В сказанное выше нужно внести некоторые коррективы, имея в виду, что мифологизм XX в. может сочетаться не только с интуитивистским, но и с рационалистическим подходом, может выступать и под «правыми», и под «левацкими» лозунгами (теоретик анархо-синдикализма Ж. Сорель и многие другие), что мифологизм не всегда противопоставляется историзму, а часто выступает как его дополнение, как экспрессивное средство типизации (Т. Манн, стремившийся противопоставить гуманизированный миф нацистскому мифотворчеству, или писатели «третьего мира», использующие миф, еще связанный с фольклором, для выражения устойчивости национальных культурных моделей), что проблемы мифа в соотношении с литературой поднимались и в советской науке и т. д. Мифологизм XX в., таким образом, оказывается в чем-то шире модернизма, явлением более сложным и противоречивым, анализ которого требует учета многих дополнительных факторов и аспектов (мы настаиваем именно на сложности этого явления, неразложимого на сумму простых, например на несколько «разных» мифологизмов).

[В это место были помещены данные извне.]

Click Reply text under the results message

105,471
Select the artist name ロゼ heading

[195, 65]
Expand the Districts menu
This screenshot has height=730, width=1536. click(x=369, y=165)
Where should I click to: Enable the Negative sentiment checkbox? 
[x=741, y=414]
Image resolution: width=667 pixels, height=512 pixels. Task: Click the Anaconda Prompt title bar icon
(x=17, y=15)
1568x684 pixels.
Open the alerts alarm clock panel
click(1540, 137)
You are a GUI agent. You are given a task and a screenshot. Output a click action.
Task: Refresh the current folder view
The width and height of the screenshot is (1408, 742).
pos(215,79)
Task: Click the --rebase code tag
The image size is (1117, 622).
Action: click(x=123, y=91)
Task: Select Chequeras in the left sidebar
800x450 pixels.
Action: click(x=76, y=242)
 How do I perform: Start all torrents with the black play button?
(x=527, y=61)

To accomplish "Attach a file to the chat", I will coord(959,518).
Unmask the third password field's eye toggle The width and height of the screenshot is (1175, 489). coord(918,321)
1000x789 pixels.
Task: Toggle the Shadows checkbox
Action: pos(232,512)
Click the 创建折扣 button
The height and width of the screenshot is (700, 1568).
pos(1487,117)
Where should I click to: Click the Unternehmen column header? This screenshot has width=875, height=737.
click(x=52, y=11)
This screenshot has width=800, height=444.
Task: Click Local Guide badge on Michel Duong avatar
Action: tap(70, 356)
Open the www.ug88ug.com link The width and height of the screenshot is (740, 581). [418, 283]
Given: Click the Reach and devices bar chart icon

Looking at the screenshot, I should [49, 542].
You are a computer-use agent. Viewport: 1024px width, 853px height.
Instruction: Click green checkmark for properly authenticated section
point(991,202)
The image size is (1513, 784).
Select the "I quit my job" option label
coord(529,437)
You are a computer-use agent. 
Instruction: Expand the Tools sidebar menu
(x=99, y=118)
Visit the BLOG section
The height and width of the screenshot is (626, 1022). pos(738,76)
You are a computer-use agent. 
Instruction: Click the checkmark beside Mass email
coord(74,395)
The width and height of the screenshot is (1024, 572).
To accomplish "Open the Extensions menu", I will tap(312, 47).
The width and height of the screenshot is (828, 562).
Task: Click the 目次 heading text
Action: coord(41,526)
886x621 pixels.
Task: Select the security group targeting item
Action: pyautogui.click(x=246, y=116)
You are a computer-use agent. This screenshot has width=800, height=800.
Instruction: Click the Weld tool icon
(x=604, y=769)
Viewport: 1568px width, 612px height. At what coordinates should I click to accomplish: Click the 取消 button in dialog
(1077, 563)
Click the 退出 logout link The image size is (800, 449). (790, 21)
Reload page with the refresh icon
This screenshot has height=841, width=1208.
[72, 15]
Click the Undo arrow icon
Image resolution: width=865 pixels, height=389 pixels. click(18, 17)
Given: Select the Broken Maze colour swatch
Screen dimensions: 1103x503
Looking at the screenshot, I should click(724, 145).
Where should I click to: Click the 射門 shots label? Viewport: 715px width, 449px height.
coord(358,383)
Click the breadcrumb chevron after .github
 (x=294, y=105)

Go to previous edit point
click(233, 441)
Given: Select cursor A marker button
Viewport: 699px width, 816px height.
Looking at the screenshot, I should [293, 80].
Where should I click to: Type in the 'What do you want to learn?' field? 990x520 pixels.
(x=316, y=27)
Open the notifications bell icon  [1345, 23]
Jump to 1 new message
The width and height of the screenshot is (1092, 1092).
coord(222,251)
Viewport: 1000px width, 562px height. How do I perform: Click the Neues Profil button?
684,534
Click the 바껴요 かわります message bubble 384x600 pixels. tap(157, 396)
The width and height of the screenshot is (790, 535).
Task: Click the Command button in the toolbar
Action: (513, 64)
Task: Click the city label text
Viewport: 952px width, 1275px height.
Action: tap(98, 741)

История культуры на всем ее протяжении так или иначе соотносилась с мифологическим наследием первобытности и древности, отношение это сильно колебалось, но в целом эволюция шла в направлении «демифологизации» (ее вершинами можно считать Просвещение XVIII в. и позитивизм XIX в.), а в XX в. мы сталкиваемся с крутой «ремифологизацией» (по крайней мере в рамках западной культуры), значительно превосходящей по своему масштабу романтическое увлечение мифом в начале XIX в., противостоящей демифологизирующему процессу в целом. Сущности мифологизма XX в. нельзя понять, не уяснив специфику подлинной мифологии, первобытной и древней, не поставив вопрос о соотношении их между собой.